Kakek-Kakek Tewas Gantung Diri di Hutan Ponorogo

ilustrasi bunuh diri, gantung diri. (Solopos/Whisnu Paksa)
02 Agustus 2018 08:20 WIB Abdul Jalil Madiun Share :

Madiunpos.com, PONOROGO – Seorang kakek-kakek di Ponorogo nekat mengakhiri hidupnya dengan cara gantung diri, Rabu (1/8/2018) dini hari. Jasadnya ditemukan di pohon nangka di kawasan hutan petak 70 C RPH Cepoko masuk Desa Selur, Kecamatan Ngrayun, Ponorogo, Jawa Timur.

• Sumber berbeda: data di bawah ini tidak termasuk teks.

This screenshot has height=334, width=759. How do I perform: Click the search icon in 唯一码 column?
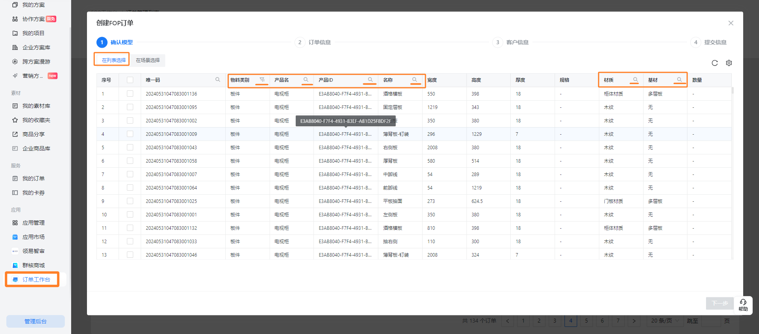[x=217, y=80]
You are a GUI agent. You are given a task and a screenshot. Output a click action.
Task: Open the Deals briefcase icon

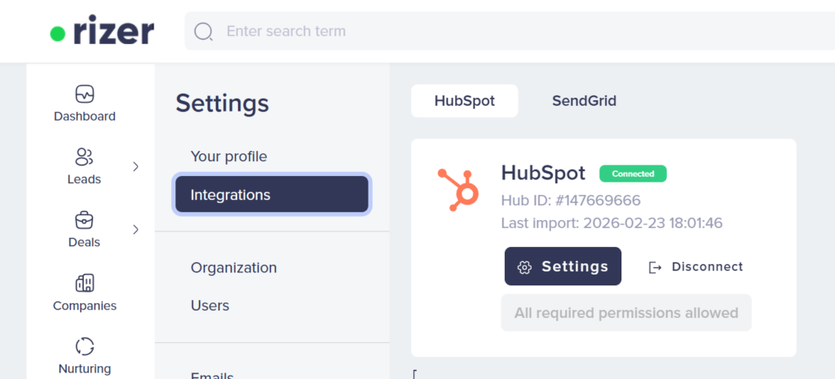(85, 219)
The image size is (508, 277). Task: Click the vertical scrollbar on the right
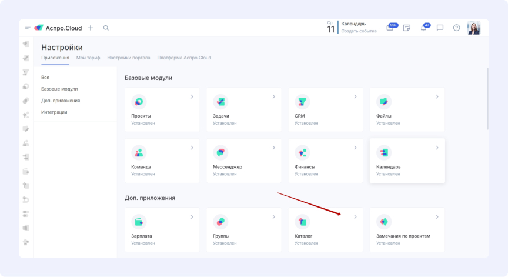pos(487,99)
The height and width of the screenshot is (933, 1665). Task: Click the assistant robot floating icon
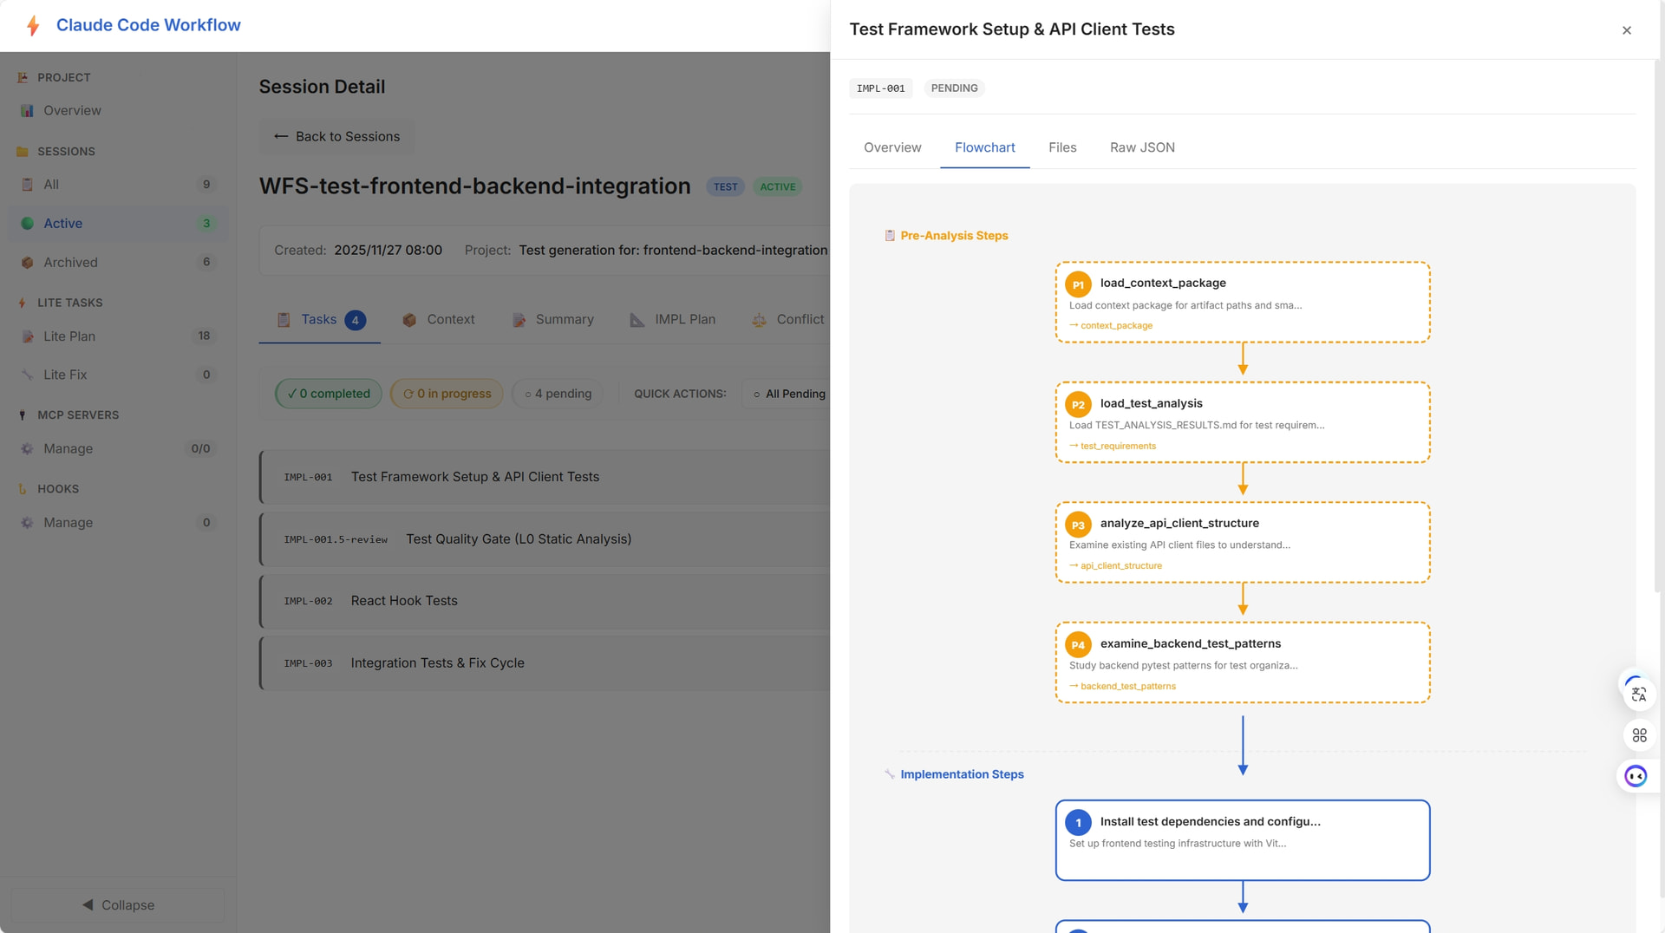coord(1636,776)
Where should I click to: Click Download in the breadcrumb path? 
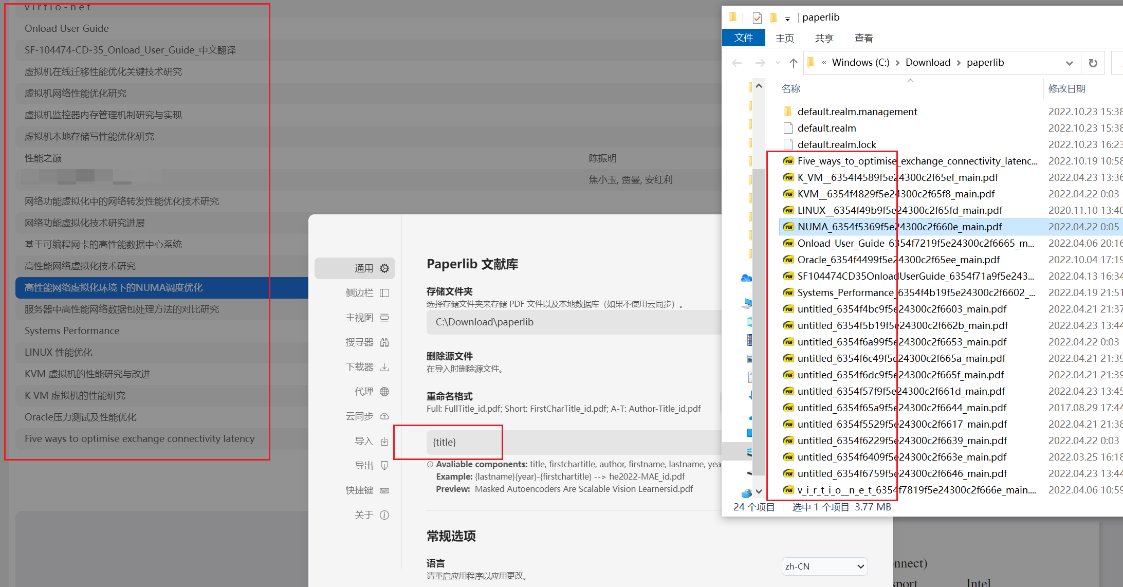[x=928, y=62]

Kasubbag Humas Polres Ponorogo, AKP Sudarmanto, mengatakan kakek-kakek itu bernama Damiyo, 85, warga Dukuh Puthuk, Desa Selur, Kecamatan Ngrayun.

Tokopedia

Sebelum ditemukan meninggal dunia secara gantung diri, kata Sudarmanto, Damiyo tidur bersama istrinya Jamiyem pada Selasa sekitar pukul 21.00 WIB. Beberapa saat kemudian Damiyo tidak ada di kamar dan pergi.

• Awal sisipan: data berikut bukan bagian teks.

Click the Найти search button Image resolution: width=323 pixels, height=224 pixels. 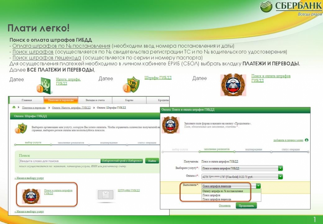tap(152, 161)
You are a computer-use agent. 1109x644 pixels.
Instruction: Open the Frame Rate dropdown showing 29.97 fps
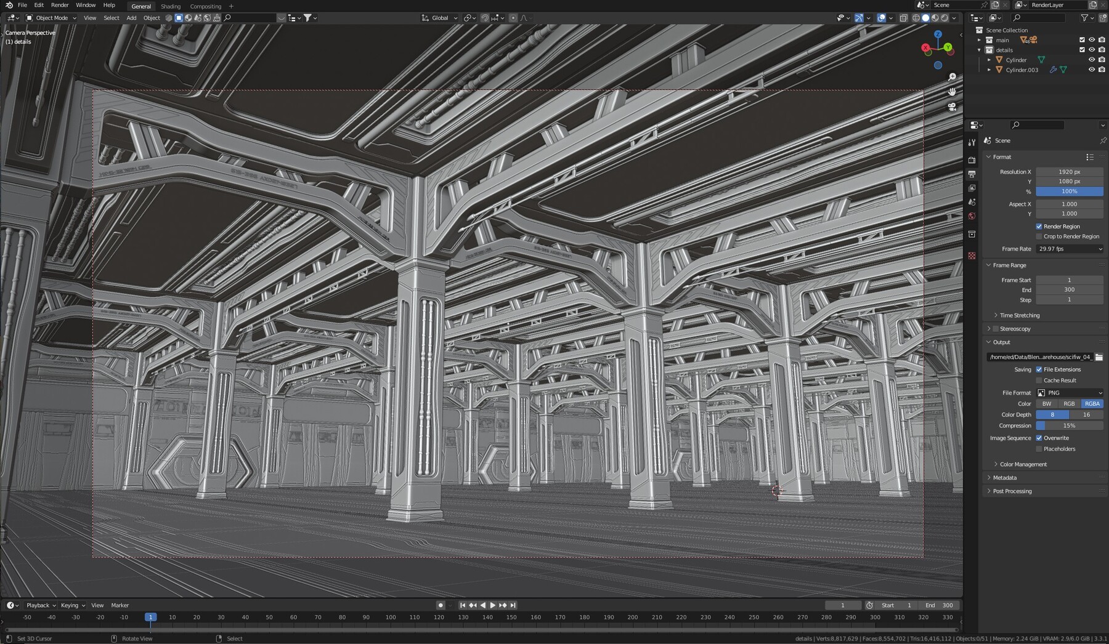click(1070, 249)
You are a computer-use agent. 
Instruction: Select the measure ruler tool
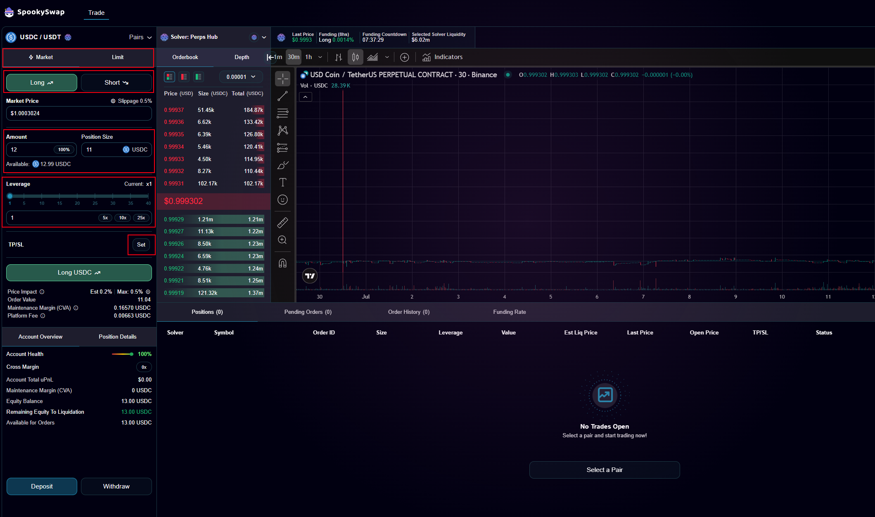click(x=283, y=222)
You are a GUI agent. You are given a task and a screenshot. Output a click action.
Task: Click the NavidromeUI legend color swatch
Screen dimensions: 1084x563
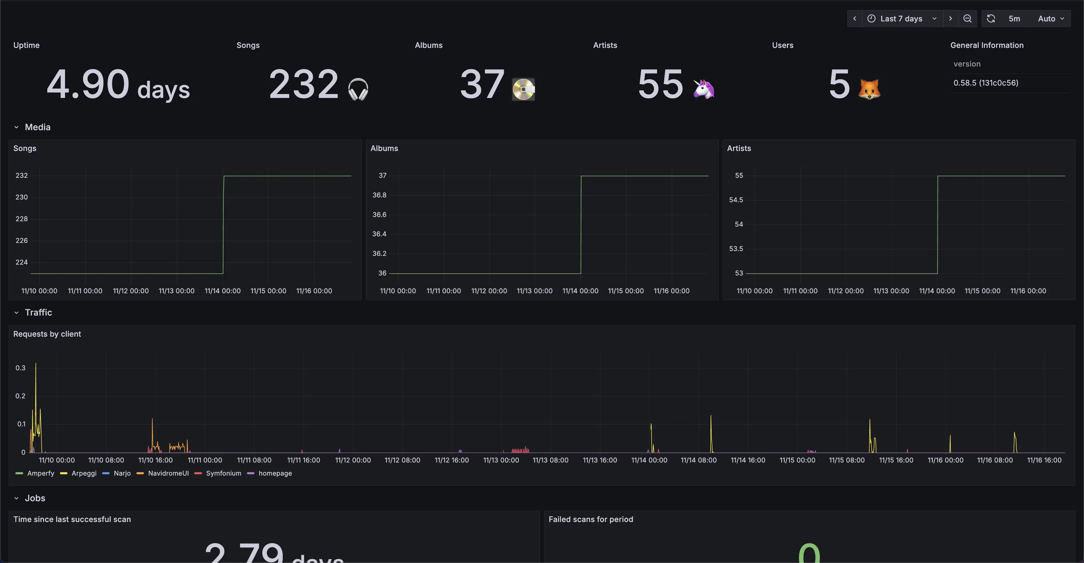[140, 473]
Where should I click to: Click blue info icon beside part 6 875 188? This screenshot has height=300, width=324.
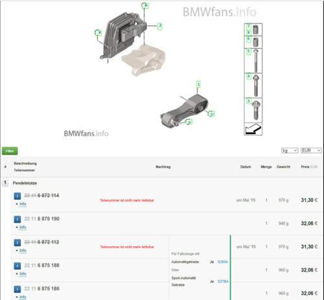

"Jamiyem mengetahui suaminya sudah tidak ada di kamar sekitar pukul 01.00 WIB pada hari Rabu. Jamiyem sempat bingung karena mendapati suaminya tidak ada di tempat tidur," kata Sudarmanto.

Dalam kondisi bingung, Jamiyem kemudian memberitahukan hilangnya Damiyo kepada anaknya dan tetangga. Setelah dilakukan pencarian di segala penjuru rumah, akhirnya pria yang bekerja sebagai petani itu ditemukan terbujur kaku menggantung di pohon nangka di hutan Desa Selur.

"Selanjutnya kejadian itu dilaporkan ke perangkat desa dan dilanjutkan ke Polsek Ngrayun," ujar dia.

Dari hasil pemeriksaan tim medis dari Puskesmas Ngrayun disebutkan di bagian kepala tidak ada luka-luka dan tulang rahang patah pertanda ada tekanan dari tali. Tidak ada luka akibat kekerasan di tubuh pria itu sehingga disimpulkan tewas karena gantung diri.